The clinical conditions that lead to diagnosis of diabetes and/or cancer may to some extent be overlapping (accumulating ‘ill-health’), so that patients with diagnoses of both diseases in close succession cannot be classified meaningfully as having one disease before the other. Thus, it is important in epidemiological studies to be able to classify follow-up in the diabetic population by duration (time since diagnosis) [57]. Ideally, this would be accomplished by identifying incident cases of diabetes, implying that prevalent cases, with unknown date of diagnosis and hence missing data on duration in follow-up, should be excluded from analysis.

A final issue in follow-up for cancer occurrence is the termination of follow-up (censoring) in observational studies, which must be independent of the disease process (i.e. cancer incidence). Thus, censoring owing to change of glucose-lowering therapy could potentially introduce substantial bias, since cancer occurrence is likely to be preceded by symptoms that may lead to changes in treatment modalities.
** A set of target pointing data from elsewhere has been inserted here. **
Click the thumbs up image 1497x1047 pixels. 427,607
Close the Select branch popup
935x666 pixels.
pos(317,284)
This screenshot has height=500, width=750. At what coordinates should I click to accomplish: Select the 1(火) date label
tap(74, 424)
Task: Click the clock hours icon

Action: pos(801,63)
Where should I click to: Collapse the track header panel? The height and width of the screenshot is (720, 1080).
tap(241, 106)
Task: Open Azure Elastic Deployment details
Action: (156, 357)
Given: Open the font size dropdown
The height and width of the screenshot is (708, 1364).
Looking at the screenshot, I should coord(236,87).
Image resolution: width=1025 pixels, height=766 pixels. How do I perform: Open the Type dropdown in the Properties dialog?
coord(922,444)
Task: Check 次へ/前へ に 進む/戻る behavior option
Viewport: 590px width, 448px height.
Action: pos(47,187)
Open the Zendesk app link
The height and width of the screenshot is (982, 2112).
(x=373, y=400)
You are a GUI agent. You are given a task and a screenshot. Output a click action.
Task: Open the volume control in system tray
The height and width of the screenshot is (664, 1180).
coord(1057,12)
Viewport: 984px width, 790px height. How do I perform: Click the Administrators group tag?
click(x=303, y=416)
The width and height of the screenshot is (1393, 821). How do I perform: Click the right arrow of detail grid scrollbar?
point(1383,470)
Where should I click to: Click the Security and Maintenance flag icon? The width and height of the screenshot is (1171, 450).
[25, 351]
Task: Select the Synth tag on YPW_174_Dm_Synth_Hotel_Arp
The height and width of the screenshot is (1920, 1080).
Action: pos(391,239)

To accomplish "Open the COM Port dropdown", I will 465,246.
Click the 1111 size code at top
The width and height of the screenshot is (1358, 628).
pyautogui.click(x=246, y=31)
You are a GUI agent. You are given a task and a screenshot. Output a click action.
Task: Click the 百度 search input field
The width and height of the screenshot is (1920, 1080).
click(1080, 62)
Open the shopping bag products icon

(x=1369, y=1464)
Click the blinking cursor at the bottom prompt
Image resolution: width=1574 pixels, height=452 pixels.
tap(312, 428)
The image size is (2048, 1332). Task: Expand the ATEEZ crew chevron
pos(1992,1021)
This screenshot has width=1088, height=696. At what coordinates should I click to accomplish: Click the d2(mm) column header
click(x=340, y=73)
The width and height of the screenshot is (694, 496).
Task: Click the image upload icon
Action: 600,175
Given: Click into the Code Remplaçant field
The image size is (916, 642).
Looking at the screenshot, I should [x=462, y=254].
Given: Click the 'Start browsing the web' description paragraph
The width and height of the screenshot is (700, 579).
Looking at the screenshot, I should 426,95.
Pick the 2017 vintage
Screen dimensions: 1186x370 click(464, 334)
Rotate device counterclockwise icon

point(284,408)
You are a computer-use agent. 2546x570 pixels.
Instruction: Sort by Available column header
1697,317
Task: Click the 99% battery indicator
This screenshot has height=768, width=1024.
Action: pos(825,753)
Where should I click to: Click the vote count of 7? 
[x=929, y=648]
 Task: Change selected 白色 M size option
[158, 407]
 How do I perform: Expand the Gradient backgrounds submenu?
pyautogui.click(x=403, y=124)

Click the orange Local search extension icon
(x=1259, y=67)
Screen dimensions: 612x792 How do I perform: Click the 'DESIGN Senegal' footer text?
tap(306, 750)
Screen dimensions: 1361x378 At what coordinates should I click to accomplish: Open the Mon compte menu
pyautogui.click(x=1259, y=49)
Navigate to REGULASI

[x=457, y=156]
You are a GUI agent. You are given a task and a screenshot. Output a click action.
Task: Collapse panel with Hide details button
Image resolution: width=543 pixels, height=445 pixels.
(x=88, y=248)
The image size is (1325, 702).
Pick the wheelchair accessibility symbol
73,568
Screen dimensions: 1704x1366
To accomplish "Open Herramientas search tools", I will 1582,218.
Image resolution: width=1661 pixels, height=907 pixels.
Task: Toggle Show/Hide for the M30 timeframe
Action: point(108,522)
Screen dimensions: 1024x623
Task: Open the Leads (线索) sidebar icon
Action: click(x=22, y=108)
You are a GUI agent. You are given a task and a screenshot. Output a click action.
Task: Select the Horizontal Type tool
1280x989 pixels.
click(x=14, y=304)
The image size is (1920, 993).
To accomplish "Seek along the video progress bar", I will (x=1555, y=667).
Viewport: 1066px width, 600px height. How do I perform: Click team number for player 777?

The appropriate approach is therefore to account for all available follow-up time, with attribution of all risk time to a relevant exposure in a time-varying manner, such as ‘ever on drug X’ or ‘time since start of drug X’.

figure c

Reverse causality

In assessing the temporal relationship between diabetes and cancer, the concept of reverse causality should be considered. In the case of diabetes and cancer, this issue has been raised as a consideration for pancreatic cancer, whereby resultant dysfunction of insulin secretion may be sufficient to induce hyperglycaemia, particularly in individuals with underlying peripheral insulin resistance. Similarly cancer in the metabolically active liver may also result in derangements of glycaemic control.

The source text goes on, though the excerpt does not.